#### Exercise:
List every organization that the article on risk assessment of BAME NHS staff names as the source of a warning, a review, or a photo.

#### Passage shown:
********************
All BAME staff must be risk-assessed before seeing patients face-to-face, warns NHS England

All NHS staff from black, Asian or minority ethnic (BAME) groups must be risk assessed to consider whether they should see patients face-to-face during the COVID-19 pandemic, NHS England has warned.

BAME staff at risk (Photo: Science Photo Library/Getty Images)
BAME staff at risk (Photo: Science Photo Library/Getty Images)

Updated advice in the NHS standard operating procedure guidance for primary care warns that staff in shielding groups must not see patients face-to-face irrespective of any risk assessment.

It adds that 'all other staff including BAME staff and people identified as clinically vulnerable who are asked to apply stringent social distancing should be risk assessed to consider if they should see patients face-to-face'.

The update follows sharp criticism from doctors' leaders and others of a Public Health England (PHE) review into the impact of ethnicity, obesity and other factors on COVID-19 outcomes.

BAME COVID-19 risk

The review confirmed people from BAME backgrounds were at increased risk from COVID-19, but failed to present solutions or practical advice for NHS workers or people working in other settings.
********************
#### Information given:

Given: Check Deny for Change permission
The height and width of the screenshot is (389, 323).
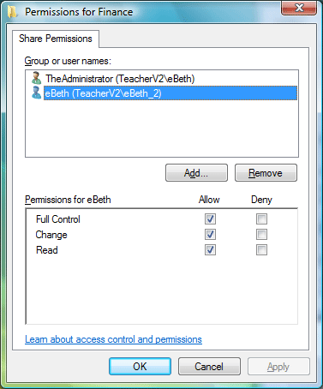Looking at the screenshot, I should pyautogui.click(x=261, y=235).
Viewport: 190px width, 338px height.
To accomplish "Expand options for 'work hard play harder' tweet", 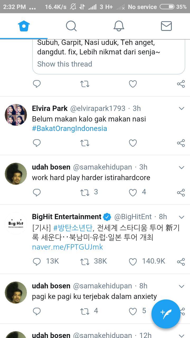I will click(x=181, y=167).
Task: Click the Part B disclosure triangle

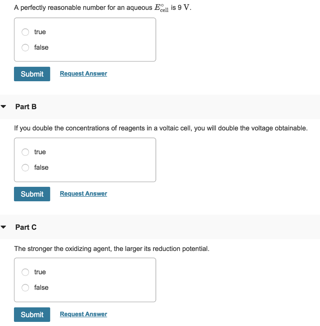Action: 3,107
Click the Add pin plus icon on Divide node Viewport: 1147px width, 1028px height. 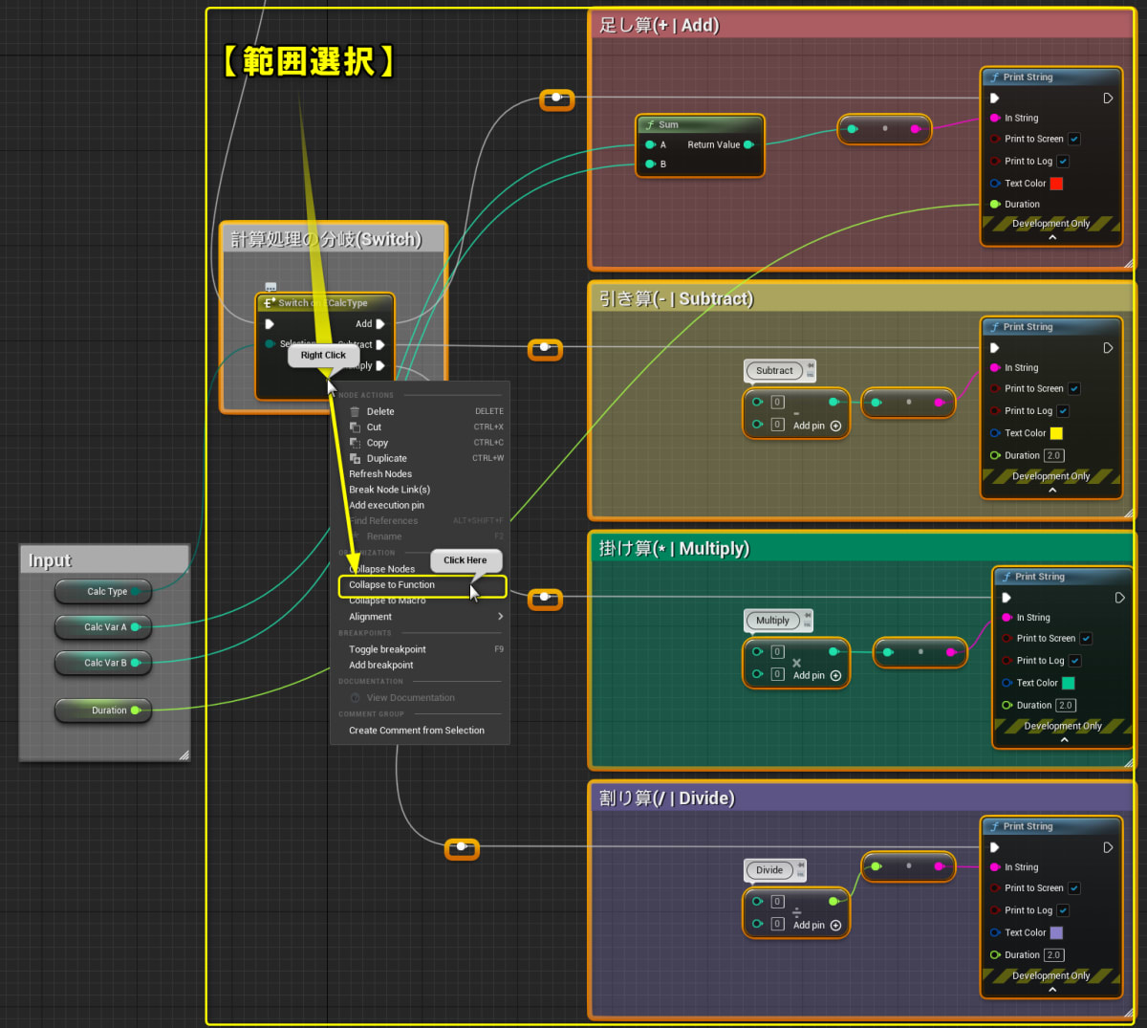(835, 925)
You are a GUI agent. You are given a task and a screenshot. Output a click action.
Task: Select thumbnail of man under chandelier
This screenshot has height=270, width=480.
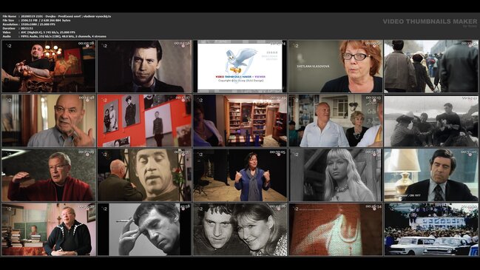pos(49,67)

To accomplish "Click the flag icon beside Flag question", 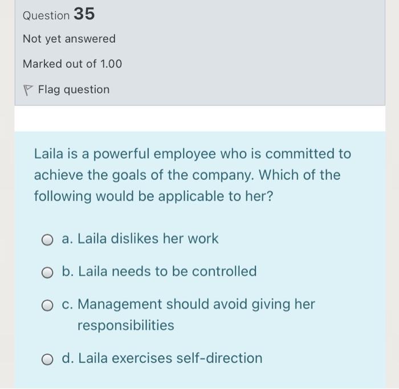I will 28,90.
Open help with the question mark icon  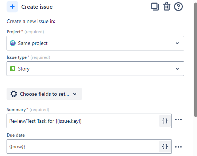[x=178, y=7]
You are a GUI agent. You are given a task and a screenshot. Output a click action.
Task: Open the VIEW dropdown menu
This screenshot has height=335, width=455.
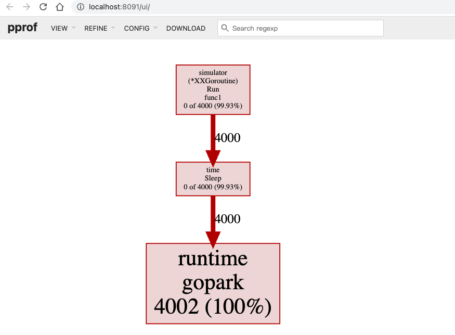pyautogui.click(x=59, y=28)
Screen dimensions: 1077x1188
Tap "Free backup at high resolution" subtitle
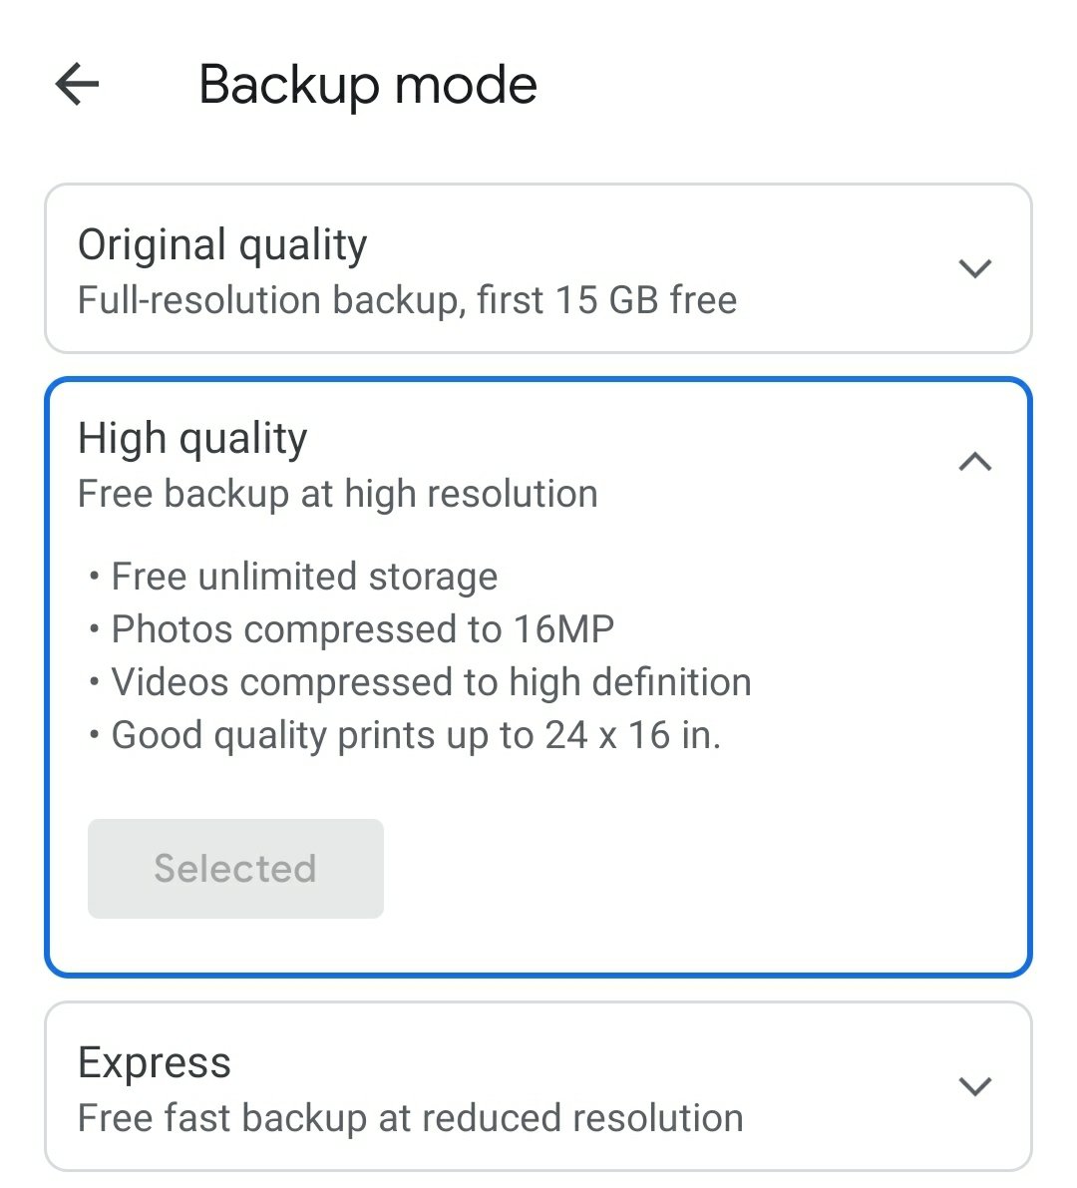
********************
#### Your response:
NHS England, Public Health England (PHE), Science Photo Library, Getty Images